Once the first NSX Autonomous Edge was up and running it was time to move onto the next NSX Autonomous Edge deployment for the HA pair. This OVA configuration is slightly different to the first, for example on the secondary node we do not explicitly configure an uplink interface. The details for the uplink interface are synced with the primary node once the two are paired. We do though, need to configure the HA interface and select the following options in the HA section of the OVA deployment.

Secondary API Node – this needs to be enabled
Primary Node Management IP
Primary Node Username
Primary Node Password
Primary Node Management Thumbprint

To collect the thumbprint from the primary node, I completed this by connecting to the primary node over SSH and running the following command get certificate api thumbprint which provided the required output.

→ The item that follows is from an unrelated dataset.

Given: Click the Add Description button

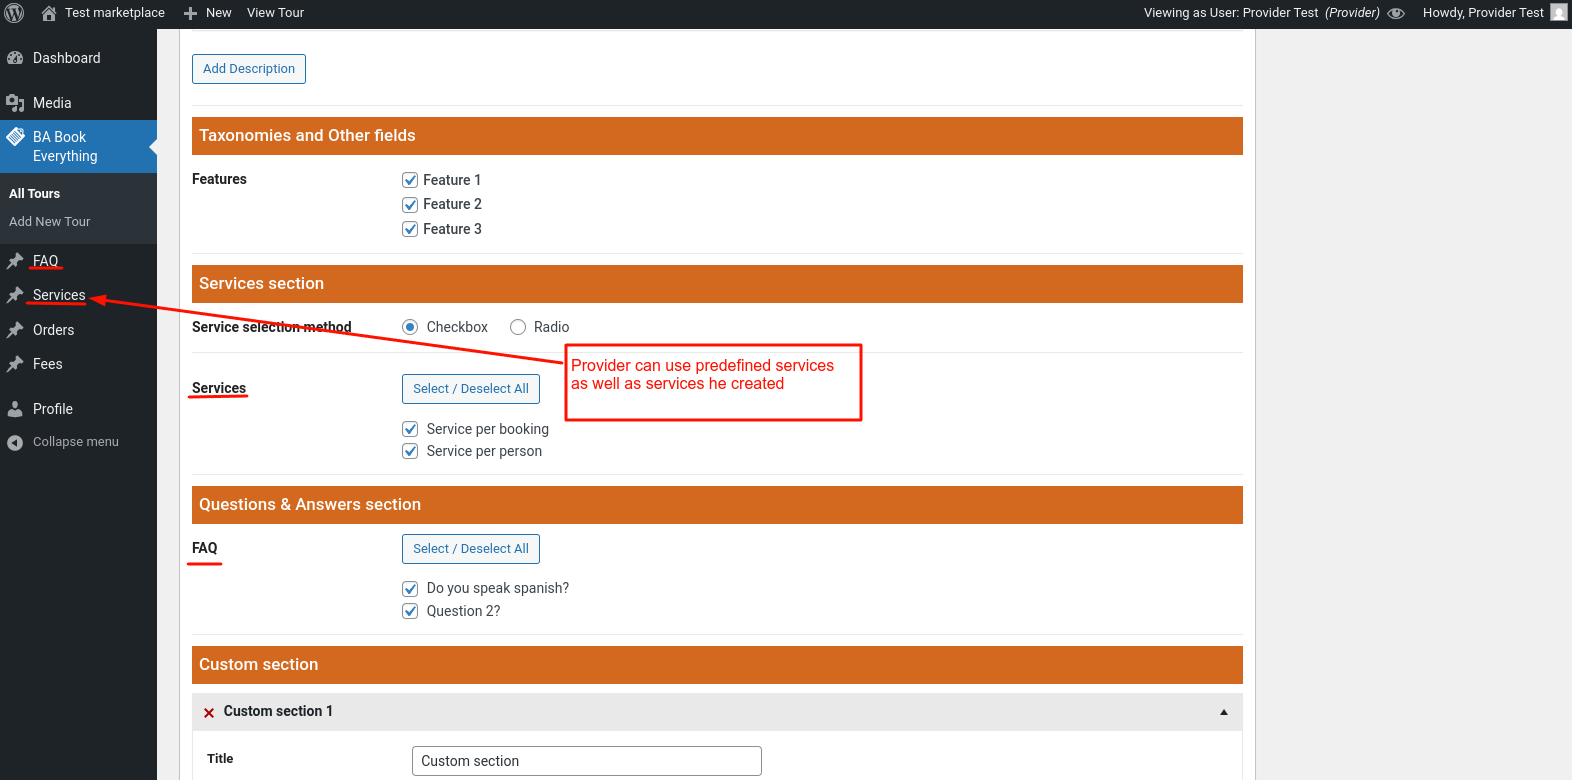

Providing all is well with the configuration and networking, once the secondary has been powered up and the two NSX Autonomous Edge appliances connected to each other we can see in the primary that the secondary has connected based on the high availability widget.

The high availability widget on the secondary node reports as the standby node.

What’s interesting, when looking at the secondary edge we can see the uplink interface (named lrport_0) configured on here now as well within the ports section. It’s got the same IP though, how’s this work? Same IP, two different nodes, we know that leads to bad things, the below screenshot shows the ports on both nodes, top window being the primary node, the bottom window being the secondary node.

Let’s take a look at the appliances via the command line, now things start to make a little more sense. I first ran the following command get logical-router interface, this listed all the interfaces on the edge, looking for the interface named “lrport_0”. I then took the interface ID and amended the command to the following get logical-router interface <interface ID> in my case get logical-router interface 71092cbc-77d1-4615-8cef-924e73322989.

Run the same commands on the secondary node shows the below output. As you can see on the secondary node the admin status of the interface is up matching that of the primary node. The operational state (op_state) is down though, confirming for us that the IP is only active on the primary node.